Journal Article | California Management Review | 47 | April 2005
Blue Ocean Strategy: From Theory to Practice
This article examines industrial competition using the Blue Ocean theory, a school of thought that suggests that there are untapped markets and the opportunity for higher growth without eating away at the profits of competitors. For several years, industrial organization (IO) economics gave formal expression to the prominent importance of competition to firms' success.To sustain themselves in the marketplace, companies grab a bigger share of the market at the expense of the competition. In blue ocean theory, competition is irrelevant because the rules of the game are waiting to be set.
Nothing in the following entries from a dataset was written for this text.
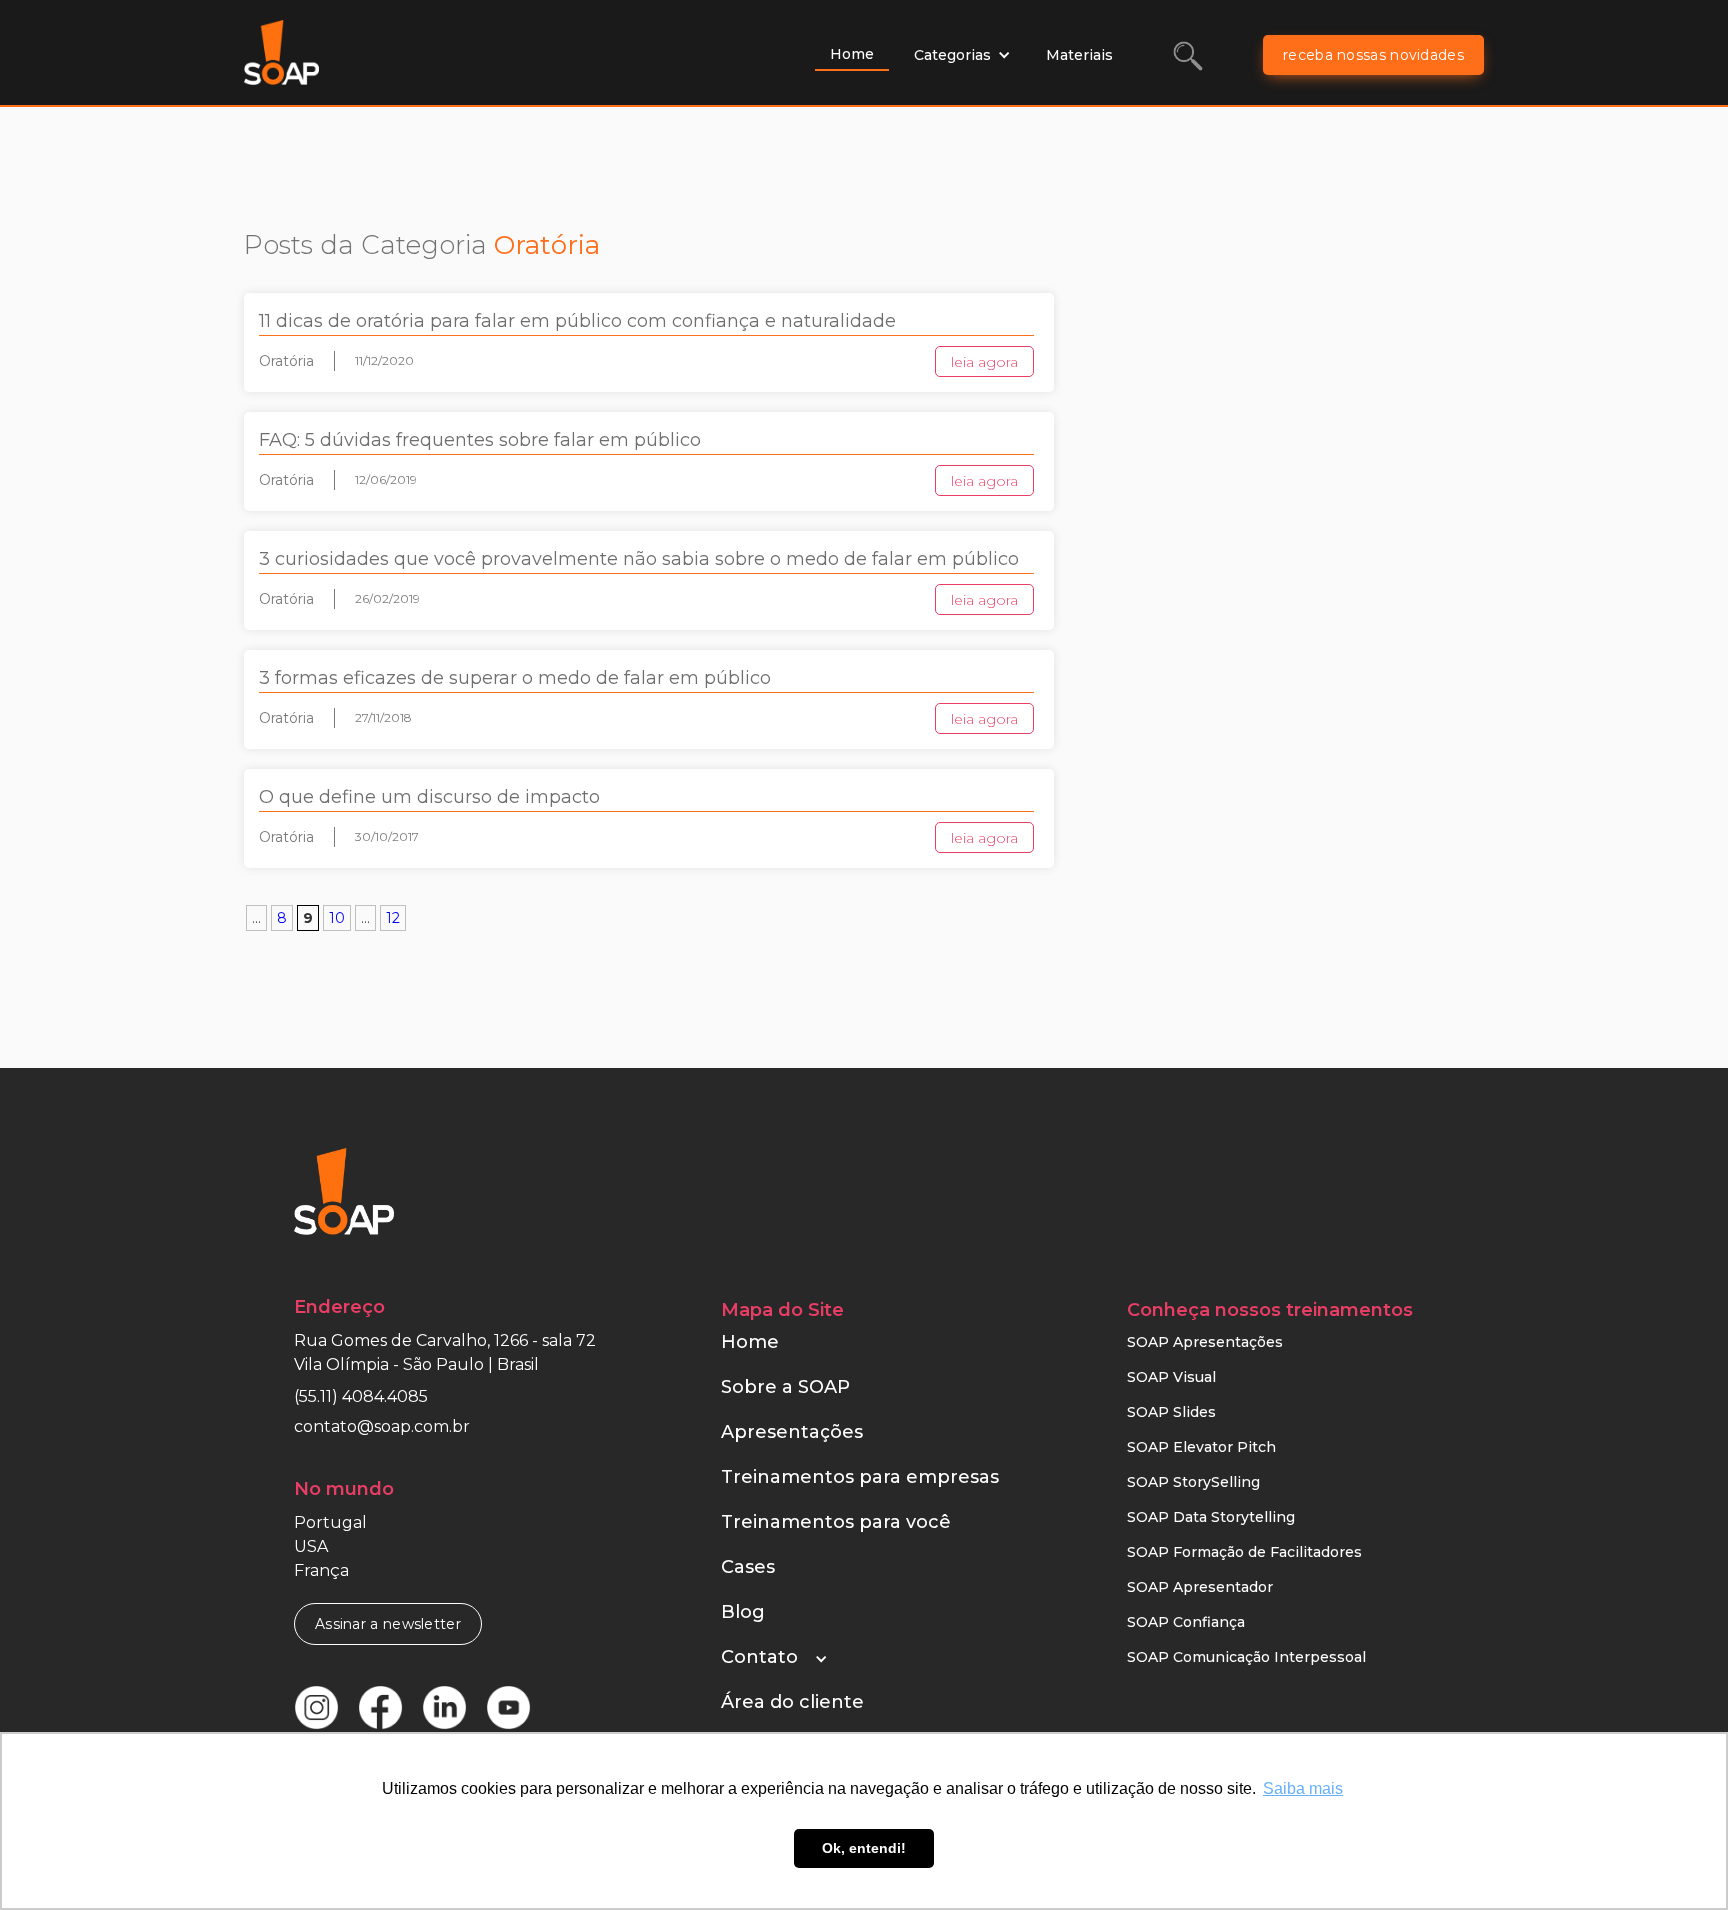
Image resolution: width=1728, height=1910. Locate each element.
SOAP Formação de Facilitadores (1244, 1552)
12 (393, 918)
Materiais (1079, 55)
With supply exceeding demand in more industries, competing for contracting markets will not be sufficient to sustain high performance. Companies need to go beyond competing in established industries.The authors conducted a study of new business launches in 108 companies and found that 86 percent of these launches were line extensions - incremental improvements to existing industry offerings, while only 14 percent expanded to blue oceans. While line extensions did account for 62 percent of the total revenues, they accounted for only 39 percent of total profit.In contrast, the 14 percent investing in creating blue oceans, delivered 38 percent of total revenues and 61 percent of total profits. The forces behind the rising importance of creating blue oceans are discussed. The strategies of creating blue oceans are also discussed.